Set down exactly the lines of the records from the top to the line containing "Open a new tab"; include both.

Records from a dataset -
━━━

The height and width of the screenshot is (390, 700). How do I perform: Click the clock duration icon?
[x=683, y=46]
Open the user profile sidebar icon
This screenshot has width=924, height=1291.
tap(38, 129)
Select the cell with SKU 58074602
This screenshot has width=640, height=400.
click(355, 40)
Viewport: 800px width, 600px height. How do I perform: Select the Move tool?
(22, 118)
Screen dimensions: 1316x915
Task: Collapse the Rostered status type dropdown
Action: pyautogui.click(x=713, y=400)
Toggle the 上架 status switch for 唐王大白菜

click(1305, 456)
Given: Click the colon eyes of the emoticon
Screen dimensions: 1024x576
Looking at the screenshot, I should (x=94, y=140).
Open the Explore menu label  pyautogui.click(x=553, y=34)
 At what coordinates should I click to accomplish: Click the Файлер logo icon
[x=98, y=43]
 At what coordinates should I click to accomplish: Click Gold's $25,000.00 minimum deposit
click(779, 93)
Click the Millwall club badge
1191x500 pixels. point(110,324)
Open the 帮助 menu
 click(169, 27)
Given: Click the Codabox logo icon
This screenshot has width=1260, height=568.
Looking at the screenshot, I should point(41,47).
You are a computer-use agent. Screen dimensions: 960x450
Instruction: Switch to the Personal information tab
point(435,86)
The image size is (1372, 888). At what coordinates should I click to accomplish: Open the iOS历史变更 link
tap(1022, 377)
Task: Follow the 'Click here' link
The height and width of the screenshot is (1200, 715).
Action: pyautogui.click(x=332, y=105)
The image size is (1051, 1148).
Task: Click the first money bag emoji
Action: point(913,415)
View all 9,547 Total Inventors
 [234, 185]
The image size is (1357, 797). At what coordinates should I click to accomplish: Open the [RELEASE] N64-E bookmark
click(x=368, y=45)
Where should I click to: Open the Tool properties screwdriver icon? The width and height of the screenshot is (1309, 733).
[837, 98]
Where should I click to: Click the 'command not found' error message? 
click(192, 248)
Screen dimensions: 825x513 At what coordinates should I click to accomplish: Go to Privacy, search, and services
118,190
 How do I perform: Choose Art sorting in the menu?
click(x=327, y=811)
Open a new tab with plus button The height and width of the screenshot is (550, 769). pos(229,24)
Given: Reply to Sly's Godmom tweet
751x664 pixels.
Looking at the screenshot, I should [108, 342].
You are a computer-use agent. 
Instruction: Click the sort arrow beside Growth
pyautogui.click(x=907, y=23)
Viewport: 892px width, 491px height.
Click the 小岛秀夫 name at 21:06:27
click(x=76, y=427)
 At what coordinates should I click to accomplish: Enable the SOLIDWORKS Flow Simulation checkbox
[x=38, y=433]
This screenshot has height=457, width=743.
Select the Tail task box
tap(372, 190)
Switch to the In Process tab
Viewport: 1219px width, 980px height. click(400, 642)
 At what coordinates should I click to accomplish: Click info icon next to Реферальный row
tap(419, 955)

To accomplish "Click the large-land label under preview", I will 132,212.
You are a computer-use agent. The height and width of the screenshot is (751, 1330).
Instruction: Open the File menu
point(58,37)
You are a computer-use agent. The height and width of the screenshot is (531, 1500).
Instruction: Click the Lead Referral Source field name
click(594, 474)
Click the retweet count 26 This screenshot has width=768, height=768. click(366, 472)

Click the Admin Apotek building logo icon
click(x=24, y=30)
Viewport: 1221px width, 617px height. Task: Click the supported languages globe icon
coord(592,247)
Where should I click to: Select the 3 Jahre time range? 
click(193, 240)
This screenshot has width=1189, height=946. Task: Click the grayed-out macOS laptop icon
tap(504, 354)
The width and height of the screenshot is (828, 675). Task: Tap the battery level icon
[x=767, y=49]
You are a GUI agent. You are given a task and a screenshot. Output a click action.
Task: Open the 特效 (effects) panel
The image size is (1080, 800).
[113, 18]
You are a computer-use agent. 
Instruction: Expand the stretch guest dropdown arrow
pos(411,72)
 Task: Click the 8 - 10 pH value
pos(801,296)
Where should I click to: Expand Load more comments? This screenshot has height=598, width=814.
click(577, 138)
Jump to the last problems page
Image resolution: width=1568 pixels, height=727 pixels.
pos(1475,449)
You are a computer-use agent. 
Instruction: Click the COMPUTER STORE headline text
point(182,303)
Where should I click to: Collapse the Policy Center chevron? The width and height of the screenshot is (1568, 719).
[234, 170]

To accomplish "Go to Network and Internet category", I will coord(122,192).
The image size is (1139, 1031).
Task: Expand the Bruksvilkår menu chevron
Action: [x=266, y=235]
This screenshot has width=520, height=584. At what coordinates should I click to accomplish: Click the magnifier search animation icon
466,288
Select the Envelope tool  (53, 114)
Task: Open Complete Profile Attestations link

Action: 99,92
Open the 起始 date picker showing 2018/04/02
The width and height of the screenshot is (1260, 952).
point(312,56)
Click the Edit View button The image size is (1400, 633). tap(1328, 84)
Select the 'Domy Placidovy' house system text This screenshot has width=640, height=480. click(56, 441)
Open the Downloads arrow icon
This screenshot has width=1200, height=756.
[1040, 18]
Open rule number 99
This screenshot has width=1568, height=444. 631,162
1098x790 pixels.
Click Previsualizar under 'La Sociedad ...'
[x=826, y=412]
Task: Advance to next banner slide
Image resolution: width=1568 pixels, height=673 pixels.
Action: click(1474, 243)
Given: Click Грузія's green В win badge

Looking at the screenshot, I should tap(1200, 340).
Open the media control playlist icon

━━━

Answer to this problem -
The height and width of the screenshot is (390, 700). How do I perform: Click the clock duration icon?
[x=683, y=46]
Open the user profile sidebar icon
This screenshot has width=924, height=1291.
tap(38, 129)
Select the cell with SKU 58074602
This screenshot has width=640, height=400.
click(355, 40)
Viewport: 800px width, 600px height. How do I perform: Select the Move tool?
(22, 118)
Screen dimensions: 1316x915
Task: Collapse the Rostered status type dropdown
Action: pyautogui.click(x=713, y=400)
Toggle the 上架 status switch for 唐王大白菜

click(1305, 456)
Given: Click the colon eyes of the emoticon
Screen dimensions: 1024x576
Looking at the screenshot, I should (x=94, y=140).
Open the Explore menu label  pyautogui.click(x=553, y=34)
 At what coordinates should I click to accomplish: Click the Файлер logo icon
[x=98, y=43]
 At what coordinates should I click to accomplish: Click Gold's $25,000.00 minimum deposit
click(779, 93)
Click the Millwall club badge
1191x500 pixels. point(110,324)
Open the 帮助 menu
 click(169, 27)
Given: Click the Codabox logo icon
This screenshot has width=1260, height=568.
Looking at the screenshot, I should point(41,47).
You are a computer-use agent. Screen dimensions: 960x450
Instruction: Switch to the Personal information tab
point(435,86)
The image size is (1372, 888). At what coordinates should I click to accomplish: Open the iOS历史变更 link
tap(1022, 377)
Task: Follow the 'Click here' link
The height and width of the screenshot is (1200, 715).
Action: pyautogui.click(x=332, y=105)
The image size is (1051, 1148).
Task: Click the first money bag emoji
Action: point(913,415)
View all 9,547 Total Inventors
 [234, 185]
The image size is (1357, 797). At what coordinates should I click to accomplish: Open the [RELEASE] N64-E bookmark
click(x=368, y=45)
Where should I click to: Open the Tool properties screwdriver icon? The width and height of the screenshot is (1309, 733).
[837, 98]
Where should I click to: Click the 'command not found' error message? 
click(192, 248)
Screen dimensions: 825x513 At what coordinates should I click to accomplish: Go to Privacy, search, and services
118,190
 How do I perform: Choose Art sorting in the menu?
click(x=327, y=811)
Open a new tab with plus button The height and width of the screenshot is (550, 769). pos(229,24)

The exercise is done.